2Double-Count in the Paginated API Cost 2x DB Load
Our product catalog API served 50M requests/day. Each paginated request called Count() for the total and Take(pageSize).ToList() for the page β standard pagination. Our EF Core migration to .NET 8 re-enabled query splitting by default. Suddenly DB CPU doubled. Load tests were clean. The issue only appeared at scale.
Two separate queries ran per API call: SELECT COUNT(*) FROM Products WHERE ... and SELECT * FROM Products WHERE ... ORDER BY ... OFFSET ... FETCH. The second query's execution plan was different from the first (different indexes). At 50M requests/day that's 100M SQL queries. We'd been doing this for 2 years but it was masked by connection pooling until query splits changed the pool behavior.

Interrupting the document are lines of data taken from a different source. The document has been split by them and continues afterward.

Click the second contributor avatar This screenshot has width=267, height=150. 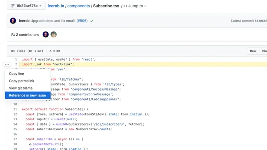pos(54,35)
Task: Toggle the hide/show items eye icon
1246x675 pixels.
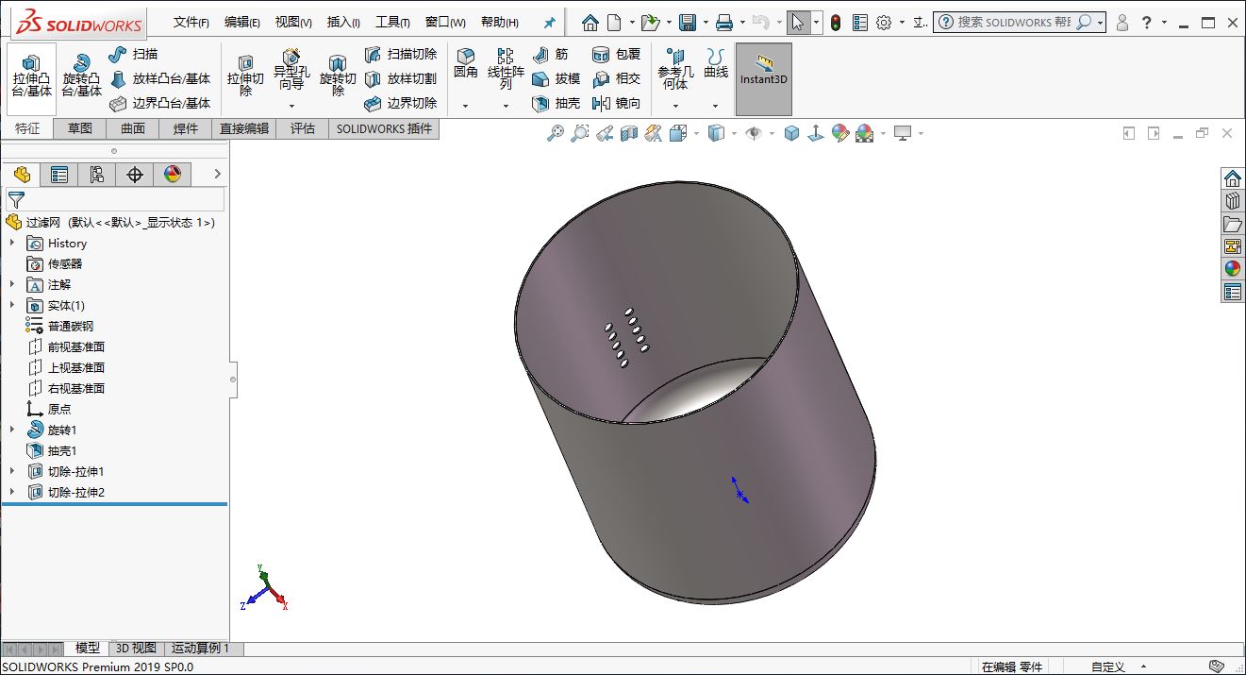Action: point(753,134)
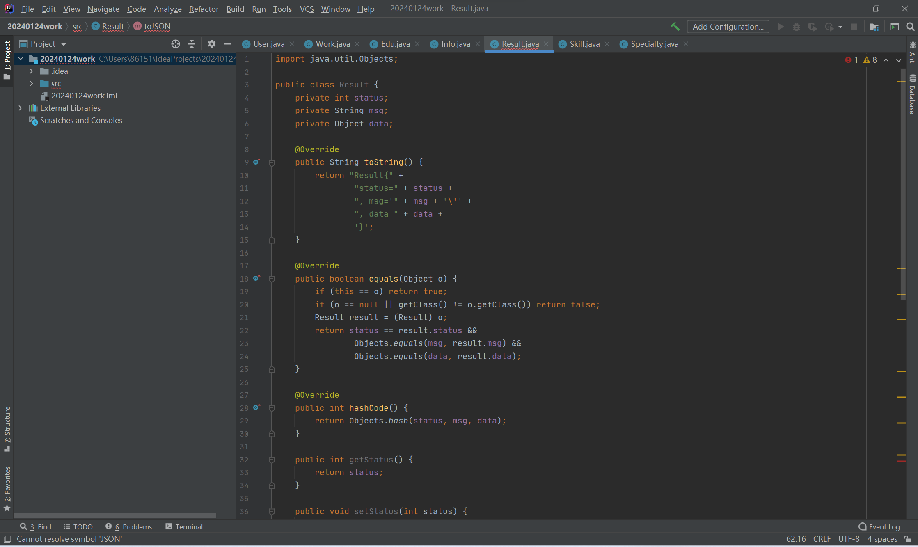
Task: Open Project Structure icon in toolbar
Action: (874, 27)
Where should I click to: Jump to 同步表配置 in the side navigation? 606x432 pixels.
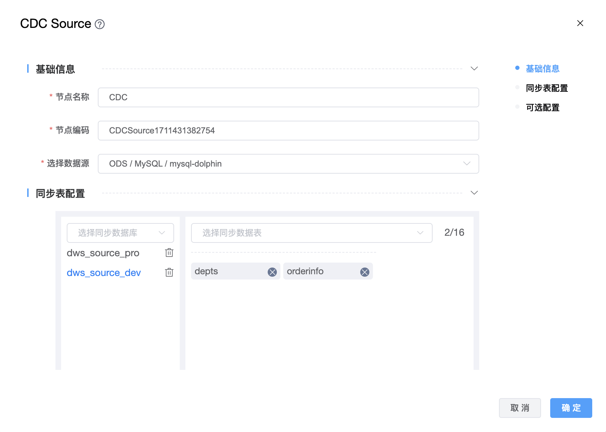(x=547, y=88)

Used a single window function query: SELECT *, COUNT(*) OVER() AS TotalCount FROM ... This returns the total count as a column alongside each result row β one query, one round-trip. Wrapped in a generic PaginatedQuery<T> helper that all repository methods use. DB CPU dropped 45%.
Takeaway: count + ToList() on the same IQueryable is two round-trips. Use SQL window functions (COUNT(*) OVER()) via raw SQL or a pagination library for a single query. This matters at any scale above a few requests/second.